WRITTEN EXERCISE 1: Reproduce, character for character, the part of the stored items that runs from the line containing "This screenshot has width=1456, height=819." through the end of the stored items, including both ends.

TEXT TO READ:
-- BEGIN --

Early investment enables a pension pot to grow, but it is a narrow window. As people move into the age of families and mortgages, they cut or even stop pension savings, and women are even more affected if they reduce work to care for children. Only later in life do people return to significant savings and by then it is very late in the day. Frankly, we should make sure that they also have strong incentives to save at this point in their lives to avoid sharp drops in living standards in old age. I think the Government have looked at earners as if they belong to fixed blocks: low earners, middle earners and high earners. In reality, most people’s profiles as earners and savers change as they go through life, and the incentives therefore have to be shaped to maximise and to meet that profile.
Some of my amendments would increase the £5,000 contribution limit annually by RPI. The noble Baroness, Lady Neville-Rolfe, discussed increasing the £2,000 limit by CPI. I know that the noble Baroness, Lady Altmann, considers this an additional complication but, frankly, we have to tackle this issue of frozen thresholds, which in eras of inflation have just such a negative impact.
My Lords, as we discussed at Second Reading, the Federation of Small Businesses has warned that the impact of the Bill could meaningfully disadvantage small businesses. In a way, I look at social enterprises and charities as, essentially, a subset of the SME sector. Big businesses can often devise ways and perks to reward people that are simply not available to SMEs, so they can dampen the impact of the Bill on their workforces and widen that competitive gap.
As a consequence of that, I thank the noble Lord, Lord de Clifford, for signing Amendment 27 in my name, and the noble Lord, Lord Londesborough, for saying that he would have signed it. Frankly, when these noble Lords give warnings on what will happen and what is happening in the small business sector, I really hope that the Government are listening because, unfortunately for our economy, their track record has a real history of being correct, and those warnings need to be taken seriously.
As other noble Lords have said, SMEs are already under pressure. I am not going to repeat the saga of the burdens on them, but we have to recognise that this is a time when we absolutely need small businesses to accelerate their hiring, especially of young people, and make serious investment in productivity and growth. Once again, this is another measure where I can see no alignment between the Bill and the Government’s industrial strategy or growth policy. It seems to pull in completely the wrong direction.

-- END --

Stored items:
-- BEGIN --

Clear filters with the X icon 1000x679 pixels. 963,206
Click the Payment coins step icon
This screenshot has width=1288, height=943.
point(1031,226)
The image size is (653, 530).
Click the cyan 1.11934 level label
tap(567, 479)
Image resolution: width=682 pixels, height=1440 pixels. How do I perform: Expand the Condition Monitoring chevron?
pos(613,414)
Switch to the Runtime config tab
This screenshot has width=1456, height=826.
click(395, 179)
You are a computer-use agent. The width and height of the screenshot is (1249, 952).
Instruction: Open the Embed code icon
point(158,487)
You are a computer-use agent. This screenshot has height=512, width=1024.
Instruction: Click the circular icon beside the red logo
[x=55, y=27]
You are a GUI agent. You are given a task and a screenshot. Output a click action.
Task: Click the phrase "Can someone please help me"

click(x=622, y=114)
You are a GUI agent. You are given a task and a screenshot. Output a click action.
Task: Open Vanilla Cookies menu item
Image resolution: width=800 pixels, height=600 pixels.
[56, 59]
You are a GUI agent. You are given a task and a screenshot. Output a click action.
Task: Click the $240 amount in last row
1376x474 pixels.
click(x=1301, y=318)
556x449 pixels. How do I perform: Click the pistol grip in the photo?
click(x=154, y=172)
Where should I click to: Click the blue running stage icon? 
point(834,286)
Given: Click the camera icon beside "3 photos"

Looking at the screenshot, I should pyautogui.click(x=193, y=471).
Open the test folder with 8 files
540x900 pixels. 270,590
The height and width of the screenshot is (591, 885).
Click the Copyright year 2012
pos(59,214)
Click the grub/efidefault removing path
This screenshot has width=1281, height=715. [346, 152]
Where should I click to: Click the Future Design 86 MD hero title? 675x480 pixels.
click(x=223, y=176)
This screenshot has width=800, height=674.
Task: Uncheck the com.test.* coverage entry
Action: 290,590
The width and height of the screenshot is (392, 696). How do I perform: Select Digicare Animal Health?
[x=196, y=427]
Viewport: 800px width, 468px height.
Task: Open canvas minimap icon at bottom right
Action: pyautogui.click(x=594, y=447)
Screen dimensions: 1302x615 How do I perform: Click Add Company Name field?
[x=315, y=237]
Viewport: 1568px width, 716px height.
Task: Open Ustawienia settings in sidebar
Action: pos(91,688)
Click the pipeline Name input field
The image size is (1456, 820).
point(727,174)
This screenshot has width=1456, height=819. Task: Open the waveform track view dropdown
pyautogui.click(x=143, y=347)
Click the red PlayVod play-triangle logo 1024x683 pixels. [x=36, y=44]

-- END --

WRITTEN EXERCISE 2: According to the text on pension savings and small businesses, which organization warned that the Bill could meaningfully disadvantage small businesses?

WORKED ANSWER 1:
This screenshot has width=1456, height=819. Task: Open the waveform track view dropdown
pyautogui.click(x=143, y=347)
Click the red PlayVod play-triangle logo 1024x683 pixels. [x=36, y=44]

WORKED ANSWER 2: The Federation of Small Businesses.